_Seitenauszug_
= = = = = = =

Landesvereinigung NRW

 

07.05.2011

8. Mai: Tag der Befreiung - Tag des Widerstandes: Erinnern und Konsequenzen ziehen!

„Wir rufen alle dazu auf. sich an den Veranstaltungen zum 8. Mai 2011 zu beteiligen, des antifaschistischen Widerstandes zu gedenken und mit uns nach neuen Perspektiven für eine demokratische und soziale Gesellschaft zu suchen.

Hierzu ist es notwenig antifaschistische Bündnisse zu schmieden, aus der Geschichte die richtigen Lehren für heute zu ziehen und diese in politische Forderungen und Taten umzusetzen. Der Widerstand gegen den Nationalismus muss organisiert werden! Antifaschismus ist auch Internationalismus, Völkerfreundschaft und Internationale Solidarität!“ 

Das führte Karlheinz Berger-Frerich, Mitglied des Geschäftsführenden Landesausschusses der VVN-BdA NRW, anlässlich einer 8.-Mai-Gedenkveranstaltung im Ennepe-Ruhr-Kreis aus. 

8. Mai: Tag der Befreiung - Tag des Widerstandes: Erinnern und Konsequenzen ziehen!

= = = = = = =

(Quellmaterial)
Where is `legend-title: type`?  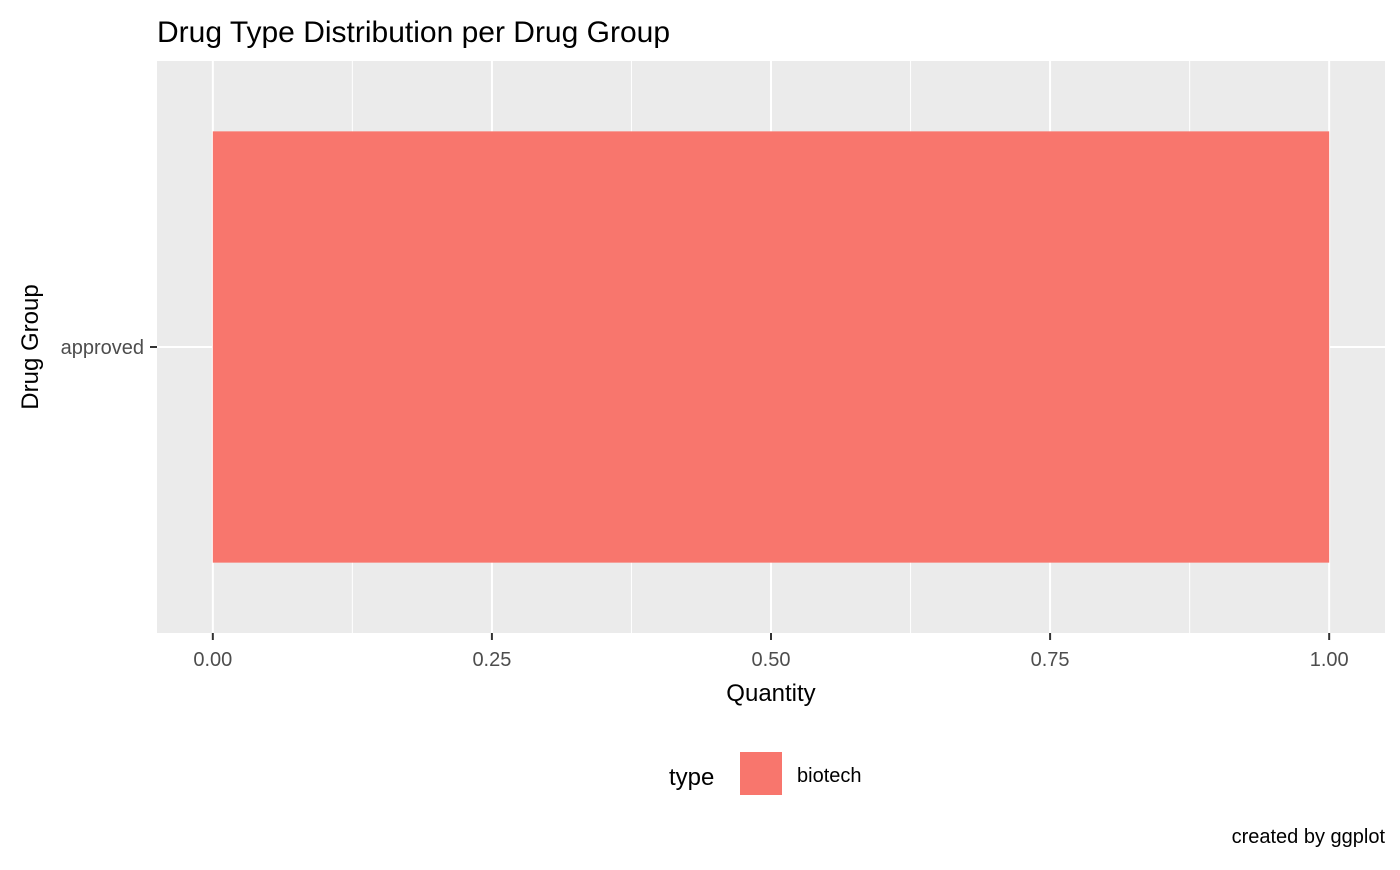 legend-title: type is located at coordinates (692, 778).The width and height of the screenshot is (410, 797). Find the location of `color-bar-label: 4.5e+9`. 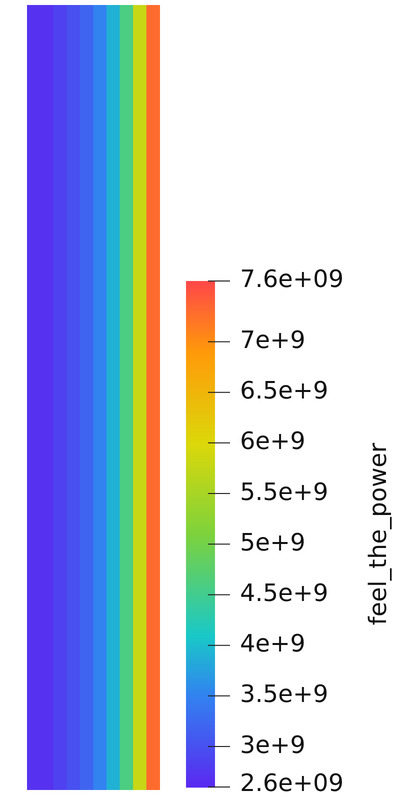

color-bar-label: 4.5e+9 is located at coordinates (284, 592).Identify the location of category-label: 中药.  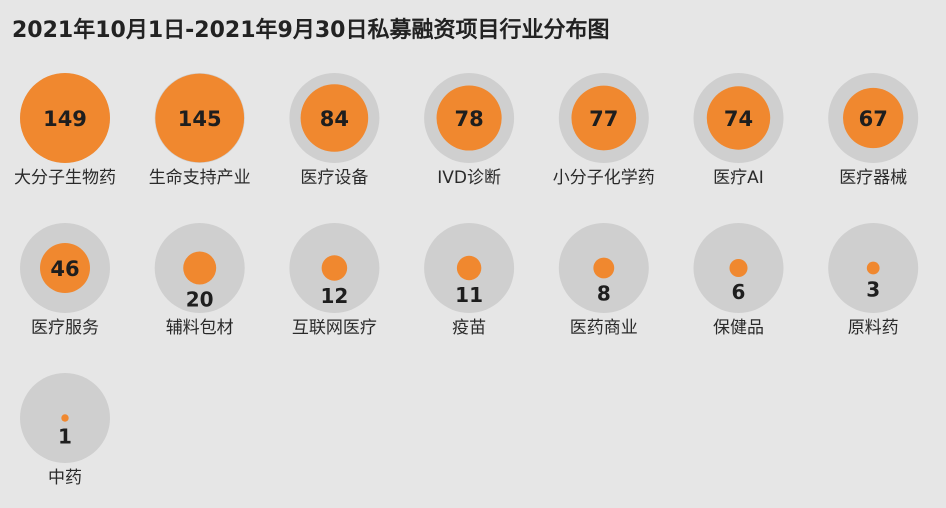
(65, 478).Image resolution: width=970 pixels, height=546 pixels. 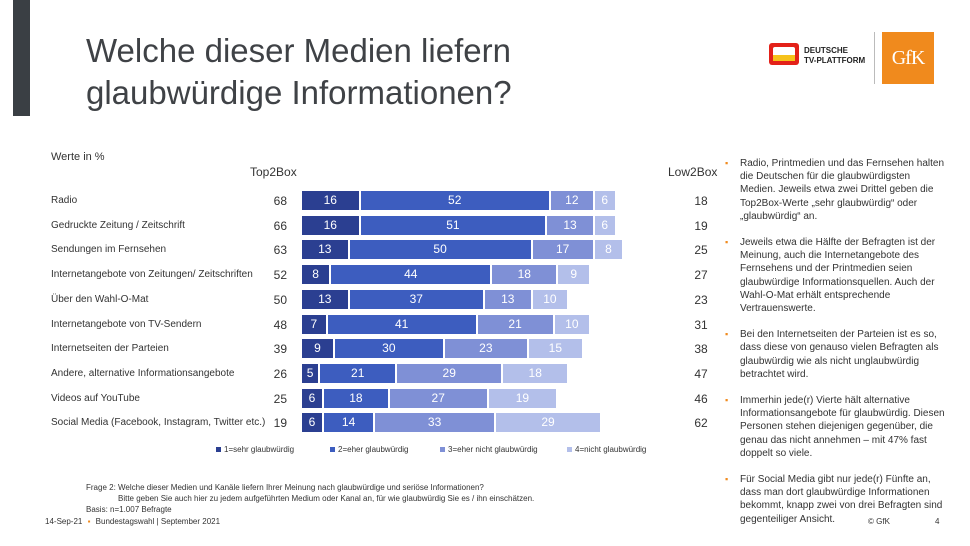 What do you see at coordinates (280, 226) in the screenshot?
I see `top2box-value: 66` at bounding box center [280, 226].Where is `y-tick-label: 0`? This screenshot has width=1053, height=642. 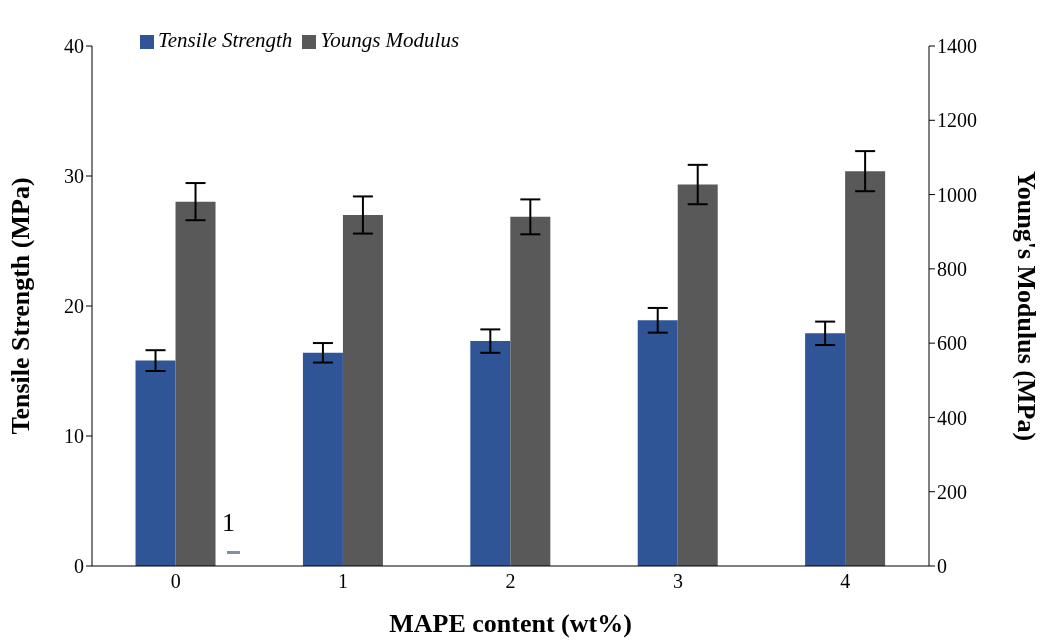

= = = = = = =

_Deine Aufgaben_
a - Übersetze den Satz „Der Widerstand gegen den Nationalismus muss organisiert werden!“ aus dem Text zum 8. Mai ins Englische.
b - Führe den Text über das Gedenken am 8. Mai ab seiner letzten Zeile weiter.

_Lösungen_
a - Resistance against nationalism must be organized!

b -
Von Karl-Heinz Berger-Frerich

Am 8. Mai1945 war Nazideutschland am Ende. 55 Millionen Menschen wurden in Konzentrationslagern fabrikmäßig vernichtet oder starben durch den deutschen Expansionskrieg. Darunter 20 Millionen Sowjetbürger/innen und 6 Millionen Jüdinnen und Juden. Während der 8. Mai für viele Deutsche nur das Ende eines schrecklichen Krieges bedeutete, ist dieser Tag für Millionen von Zwangsarbeiter/innen, KZ-Häftlingen, Widerstandskämpfer/innen und die Mehrheit der Bevölkerung fast aller Staaten Europas Symbol ihre Befreiung vom NS-Terror.

Sie erlebten den 8. Mai 1945 so, wie wir Demokraten und Antifaschisten/innen ihn heute sehen: als Tag der Befreiung.

Antifaschisten/innen, die Konzentrationslager, Verfolgung und Exil überlebt hatten hegten die Hoffnung auf einen Neubeginn. Die Überlebenden des KZ Buchenwald formulierten nach Ihrer Selbstbefreiung in ihrem Schwur am 19. April 1945: "Wir schwören deshalb vor aller Welt auf diesem Appellplatz, an dieser Stätte des faschistischen Grauens: Wir stellen den Kampf erst ein, wenn auch der letzte Schuldige vor den Richtern der Völker steht! Die Vernichtung des Nazismus mit seinen Wurzeln ist unsere Losung. Der Aufbau einer neuen Welt des Friedens und der Freiheit ist unser Ziel."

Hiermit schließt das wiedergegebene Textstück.